Proteína associada ao câncer

A descoberta de uma nova função para uma proteína que tem papel essencial no processo de divisão celular pode ajudar os pesquisadores a entender melhor o aparecimento de tumores cancerosos. A proteína Orc1 faz parte de um complexo que sinaliza o momento ideal para que o genoma comece a se duplicar. Agora um estudo brasileiro mostrou que ela também é responsável por regular a duplicação de organelas que ajudam a célula a se dividir corretamente.

O estudo foi realizado pela geneticista brasileira Adriana Hemerly, do Laboratório de Biologia Molecular de Plantas do Instituto de Bioquímica Médica da Universidade Federal do Rio de Janeiro (UFRJ), em colaboração com o Laboratório de Cold Spring Harbor, em Nova York. Os resultados foram publicados na última edição da revista Science.

No processo de divisão celular normal (à esquerda), a proteína Orc 1 é responsável por regular a replicação dos centrossomos (moléculas vermelhas e verdes), para que apenas dois se formem em cada ciclo. Quando não há esse controle (à direita), os centrossomos se multiplicam excessivamente, o que é um indício da formação de células cancerosas (imagem: Adriana Hemerly).

No início do ciclo de divisão celular, as proteínas do chamado Complexo de Reconhecimento da Origem (ORC, na sigla em inglês), localizadas dentro do núcleo da célula, autorizam a duplicação do DNA quando detectam as condições mais favoráveis para o processo. Hemerly descobriu que, em seguida, a proteína Orc1 sai do núcleo celular e limita a replicação dos centrossomos a apenas dois. Essas organelas fazem com que o material genético, após sua duplicação, seja dividido igualmente entre as duas células-filhas geradas pela divisão celular.

Segundo Hemerly, já existia a hipótese de que as proteínas do ORC também teriam algum papel no funcionamento dos centrossomos, pois uma delas já havia sido identificada nessa organela. “O centrossomo tem uma função muito importante, mas ninguém sabia como ele se duplica apenas uma vez”, afirma. “Eu testei todas as proteínas do complexo e descobri que a Orc1 é a responsável por inibir a multiplicação excessiva dessas organelas.”

Testes in vitro
Durante os testes, realizados em células humanas in vitro, a geneticista eliminou a produção de cada uma das proteínas do complexo ORC por meio de um mecanismo que inibe a expressão do gene responsável por elas. Quando a Orc1 foi eliminada, ao invés de apenas um, a célula passou a ter vários centrossomos. “Essa proteína tem duas ações inversas: dentro do núcleo, ela permite a duplicação do DNA; e fora dele, bloqueia a multiplicação dos centrossomos”, explica.

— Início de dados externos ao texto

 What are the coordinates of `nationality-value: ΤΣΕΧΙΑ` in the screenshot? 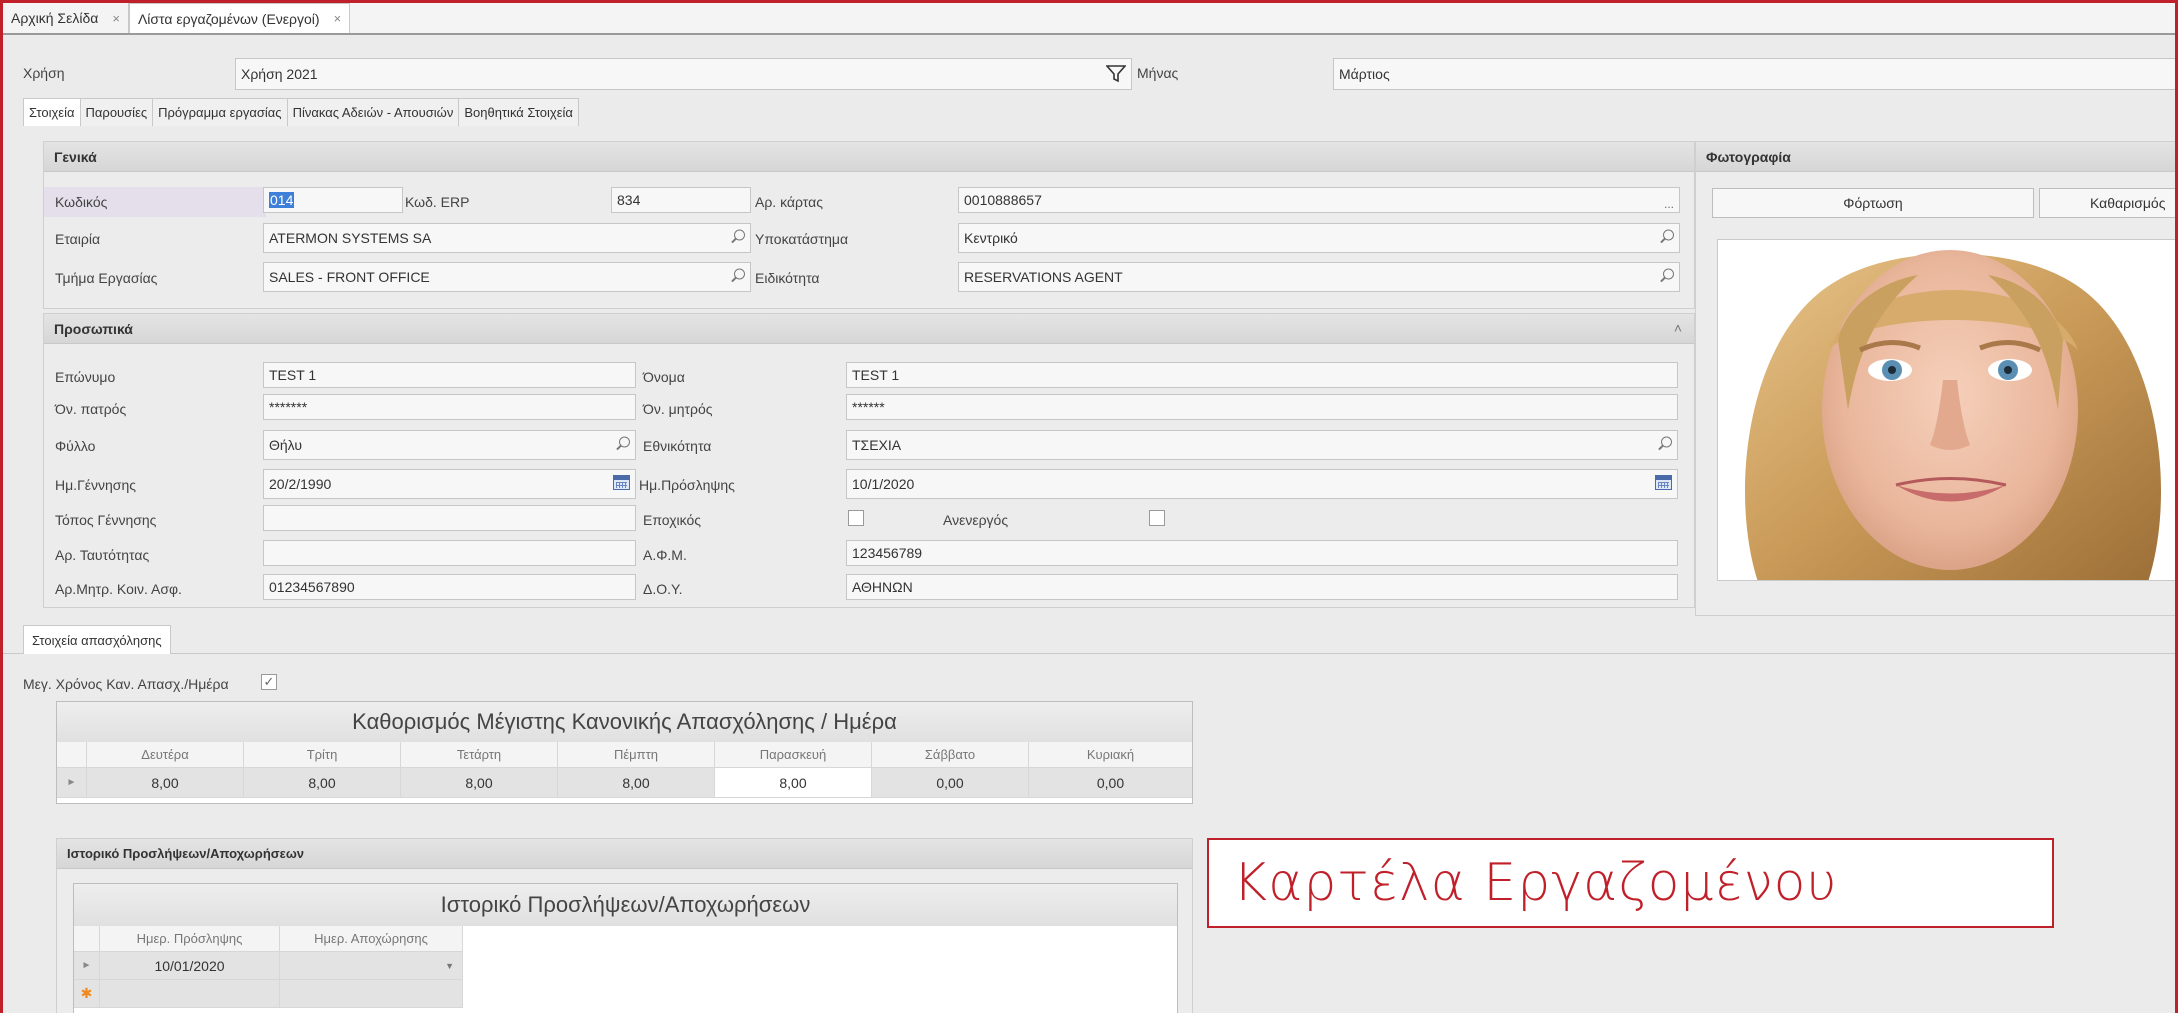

Em uma segunda fase de testes, a pesquisadora estimulou células humanas in vitro a multiplicarem o centrossomo inúmeras vezes. Então, aplicou nessas células grandes quantidades de Orc1. A proteína bloqueou completamente a multiplicação excessiva dos centrosomos, que se limitaram ao número correto de dois na célula.

Células cancerosas
No caso de células cancerosas, acontece uma multiplicação descontrolada dos centrossomos, que normalmente gera muitas células-filhas, em vez de apenas duas. As células formadas são consideradas doentes, pois a divisão do material genético entre elas acontece de forma irregular e aleatória.

“Não se sabe se esse fenômeno é a causa do câncer, mas, com certeza, ele é responsável por potencializar a doença”, afirma Hemerly. “O maior número de centrossomos é um indício da existência de células cancerosas, por isso, essa é uma das formas de se diagnosticar a doença.”

Segundo a geneticista, alguns estudos mostram que drogas usadas em tratamentos de quimioterapia, apesar de impedirem que as células se dividam, aumentam o número de centrossomos. “Acredita-se que esta possa ser uma das causas do retorno da doença de forma muito mais agressiva após alguns tratamentos de quimioterapia”, explica. E completa: “Saber se a substância causa esse aumento de centrossomos pode ser uma forma de atestar sua adequação ao tratamento.”